■ **Goal of the exercise**: Return all lines in the data where the string "Choose" can be found.

■ **Records shown**:
= Beginning of Section =

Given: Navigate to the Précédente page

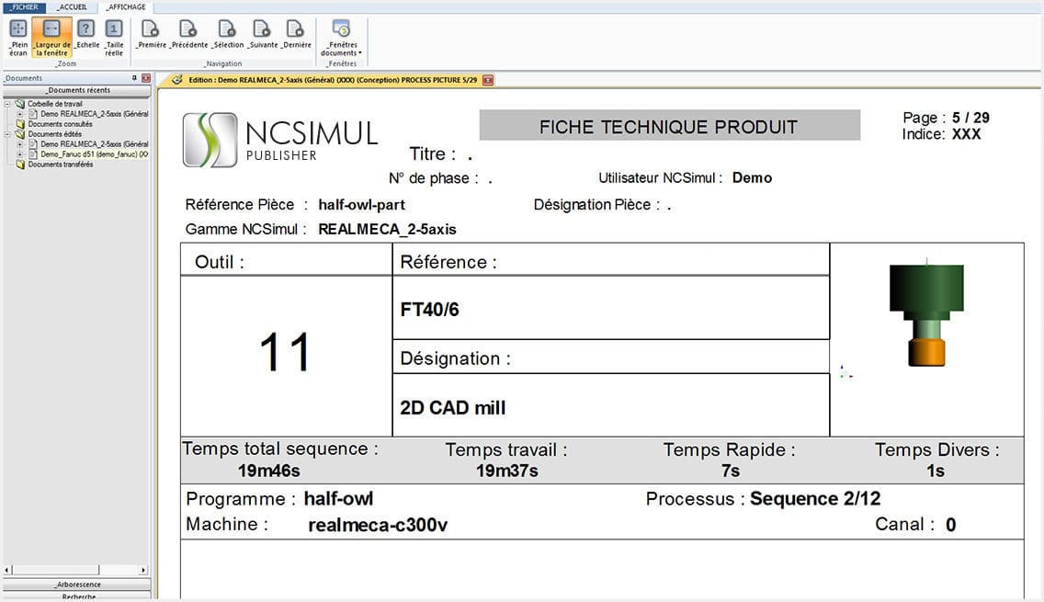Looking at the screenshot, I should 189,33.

= End of Section =
= Beginning of Section =

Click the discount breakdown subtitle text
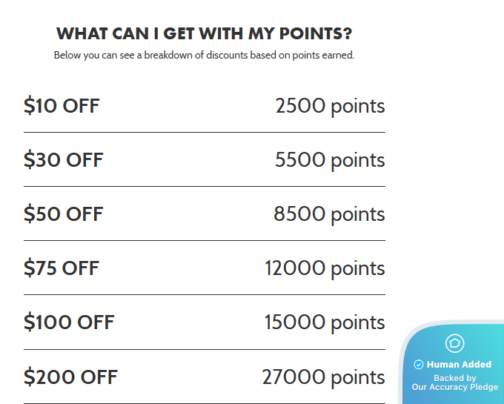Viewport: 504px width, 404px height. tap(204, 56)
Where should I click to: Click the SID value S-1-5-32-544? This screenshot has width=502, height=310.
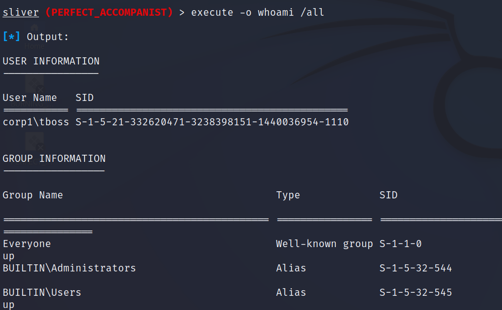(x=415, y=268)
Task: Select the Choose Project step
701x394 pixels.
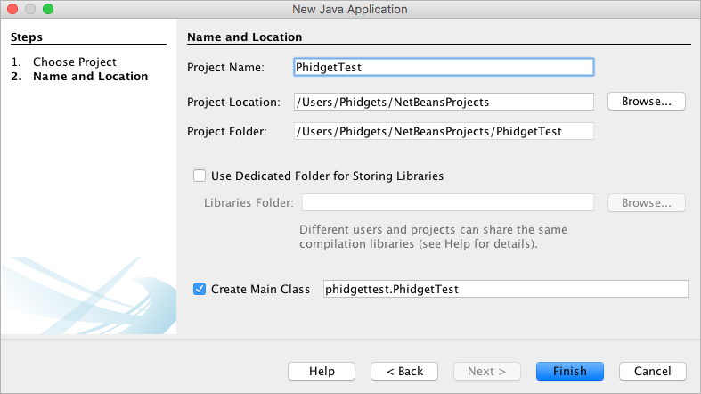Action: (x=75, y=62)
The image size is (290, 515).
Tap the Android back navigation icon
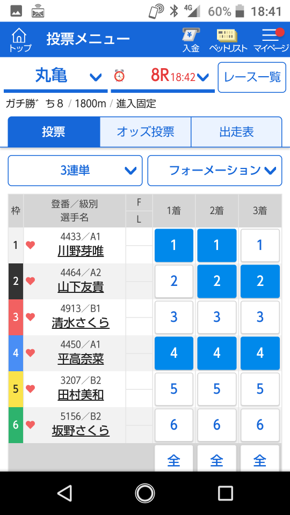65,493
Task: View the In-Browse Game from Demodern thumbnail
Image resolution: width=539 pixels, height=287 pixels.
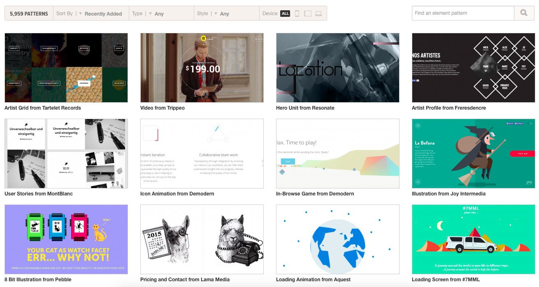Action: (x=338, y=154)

= End of Section =
= Beginning of Section =

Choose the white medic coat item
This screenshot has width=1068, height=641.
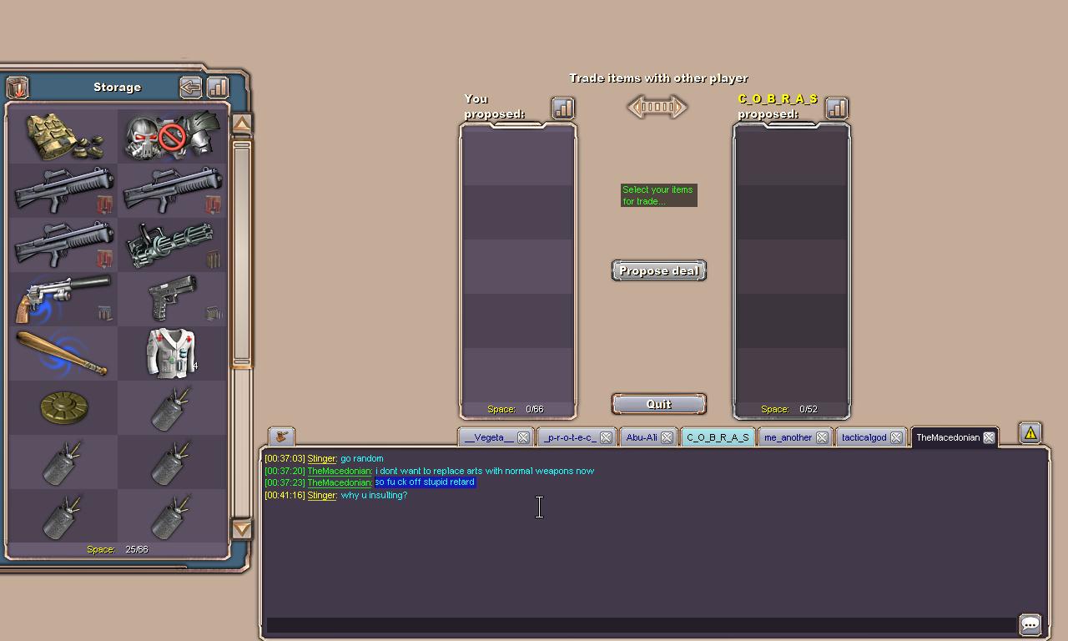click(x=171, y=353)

= End of Section =

■ **Your solution**:
Task: Select the Choose Project step
Choose the white medic coat item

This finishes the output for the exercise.